See now how many the deceivèd are!                    140
 
You must, O my Contra-Errantes, go;
but when at last you reach
that region where our lady lives, do not
your mission hide from her.
Openly to her say:                                              145
“I’m only talking of a friend of yours.”

Notes

The Soothing Rhymes of Love I Used One Day - (Le dolci rime d’amor ch’io solia)

This is the third and last canzone of the Convivio, subject of the commentary of the fourth treatise. “Soothing” alludes to the “sweet style” (Purgatory 26:57) employed in his love poetry, whose subject was not philosophy. (Cfr. Vita Nuova, the previous two canzoni in Convivio and others in which allegory is employed).
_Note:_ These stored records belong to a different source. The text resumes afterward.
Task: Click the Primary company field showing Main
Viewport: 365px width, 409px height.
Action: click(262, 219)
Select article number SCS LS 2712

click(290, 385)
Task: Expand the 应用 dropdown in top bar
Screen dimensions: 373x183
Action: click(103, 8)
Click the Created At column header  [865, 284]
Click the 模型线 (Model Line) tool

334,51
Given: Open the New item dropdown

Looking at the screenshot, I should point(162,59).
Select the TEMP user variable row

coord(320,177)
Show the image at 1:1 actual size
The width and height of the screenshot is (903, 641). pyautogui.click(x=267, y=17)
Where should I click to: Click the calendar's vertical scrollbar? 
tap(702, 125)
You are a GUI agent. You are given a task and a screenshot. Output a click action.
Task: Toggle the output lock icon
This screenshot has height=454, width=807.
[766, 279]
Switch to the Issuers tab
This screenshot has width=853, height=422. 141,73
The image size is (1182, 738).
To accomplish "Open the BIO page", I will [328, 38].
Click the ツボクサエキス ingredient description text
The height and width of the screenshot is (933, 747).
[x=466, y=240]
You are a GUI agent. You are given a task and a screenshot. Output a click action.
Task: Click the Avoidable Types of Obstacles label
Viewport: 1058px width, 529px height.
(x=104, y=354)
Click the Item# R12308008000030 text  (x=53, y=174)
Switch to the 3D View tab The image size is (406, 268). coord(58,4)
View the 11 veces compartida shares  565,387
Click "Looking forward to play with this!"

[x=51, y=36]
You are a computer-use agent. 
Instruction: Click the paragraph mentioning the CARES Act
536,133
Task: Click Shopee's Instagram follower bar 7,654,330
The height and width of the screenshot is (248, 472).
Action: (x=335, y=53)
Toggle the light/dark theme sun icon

This doctrinal song deals with the theme of nobility which, the poet argues, does not reside in wealth and inheritance but in that virtue “planted by God in the responsive soul.” The method is Aristotelian, quaestio disputata, the demonstration begins with verse 18, followed by the confutation and the reprobation. In the congedo, Contra-Errantes shows and alludes to Dante’s intention of emulating the method of Thomas Aquinas in his Summa contra Gentiles. “I’m only talking of a friend of yours,” signifies that he is talking of nobility, a friend of “the gentle lady.”